**Task prompt**:
Reproduce the data below in full, changing each occurrence of "GUI agent" to "interface agent" and leaving all other text unchanged.

**Items**:
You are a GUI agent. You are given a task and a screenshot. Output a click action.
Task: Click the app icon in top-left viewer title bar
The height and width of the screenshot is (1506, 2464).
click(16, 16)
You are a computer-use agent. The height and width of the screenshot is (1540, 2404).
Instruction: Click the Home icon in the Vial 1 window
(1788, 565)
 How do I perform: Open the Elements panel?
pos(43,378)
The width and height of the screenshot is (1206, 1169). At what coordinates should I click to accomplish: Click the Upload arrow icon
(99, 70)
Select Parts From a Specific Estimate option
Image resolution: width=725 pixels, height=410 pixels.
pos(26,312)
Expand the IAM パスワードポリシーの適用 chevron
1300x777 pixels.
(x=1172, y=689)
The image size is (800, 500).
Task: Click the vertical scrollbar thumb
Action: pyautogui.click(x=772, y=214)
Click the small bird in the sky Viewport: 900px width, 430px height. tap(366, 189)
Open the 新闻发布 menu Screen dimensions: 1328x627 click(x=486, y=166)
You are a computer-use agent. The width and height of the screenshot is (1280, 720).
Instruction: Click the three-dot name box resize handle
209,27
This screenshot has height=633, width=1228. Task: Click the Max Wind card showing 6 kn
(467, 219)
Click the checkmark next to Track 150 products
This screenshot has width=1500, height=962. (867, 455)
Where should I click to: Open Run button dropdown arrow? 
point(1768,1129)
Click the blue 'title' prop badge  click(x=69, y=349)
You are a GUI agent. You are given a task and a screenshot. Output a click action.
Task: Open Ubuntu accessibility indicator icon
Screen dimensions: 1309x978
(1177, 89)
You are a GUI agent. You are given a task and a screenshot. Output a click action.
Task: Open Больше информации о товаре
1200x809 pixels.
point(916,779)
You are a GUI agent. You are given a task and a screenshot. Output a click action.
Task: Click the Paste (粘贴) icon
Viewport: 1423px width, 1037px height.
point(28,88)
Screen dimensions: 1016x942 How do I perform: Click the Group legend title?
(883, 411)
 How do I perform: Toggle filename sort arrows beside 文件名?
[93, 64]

**Written response**:
You are a interface agent. You are given a task and a screenshot. Output a click action.
Task: Click the app icon in top-left viewer title bar
The height and width of the screenshot is (1506, 2464).
click(16, 16)
You are a computer-use agent. The height and width of the screenshot is (1540, 2404).
Instruction: Click the Home icon in the Vial 1 window
(1788, 565)
 How do I perform: Open the Elements panel?
pos(43,378)
The width and height of the screenshot is (1206, 1169). At what coordinates should I click to accomplish: Click the Upload arrow icon
(99, 70)
Select Parts From a Specific Estimate option
Image resolution: width=725 pixels, height=410 pixels.
pos(26,312)
Expand the IAM パスワードポリシーの適用 chevron
1300x777 pixels.
(x=1172, y=689)
The image size is (800, 500).
Task: Click the vertical scrollbar thumb
Action: pyautogui.click(x=772, y=214)
Click the small bird in the sky Viewport: 900px width, 430px height. tap(366, 189)
Open the 新闻发布 menu Screen dimensions: 1328x627 click(x=486, y=166)
You are a computer-use agent. The width and height of the screenshot is (1280, 720).
Instruction: Click the three-dot name box resize handle
209,27
This screenshot has height=633, width=1228. Task: Click the Max Wind card showing 6 kn
(467, 219)
Click the checkmark next to Track 150 products
This screenshot has width=1500, height=962. (867, 455)
Where should I click to: Open Run button dropdown arrow? 
point(1768,1129)
Click the blue 'title' prop badge  click(x=69, y=349)
You are a interface agent. You are given a task and a screenshot. Output a click action.
Task: Open Ubuntu accessibility indicator icon
Screen dimensions: 1309x978
(1177, 89)
You are a interface agent. You are given a task and a screenshot. Output a click action.
Task: Open Больше информации о товаре
1200x809 pixels.
point(916,779)
You are a interface agent. You are given a task and a screenshot. Output a click action.
Task: Click the Paste (粘贴) icon
Viewport: 1423px width, 1037px height.
point(28,88)
Screen dimensions: 1016x942 How do I perform: Click the Group legend title?
(883, 411)
 How do I perform: Toggle filename sort arrows beside 文件名?
[93, 64]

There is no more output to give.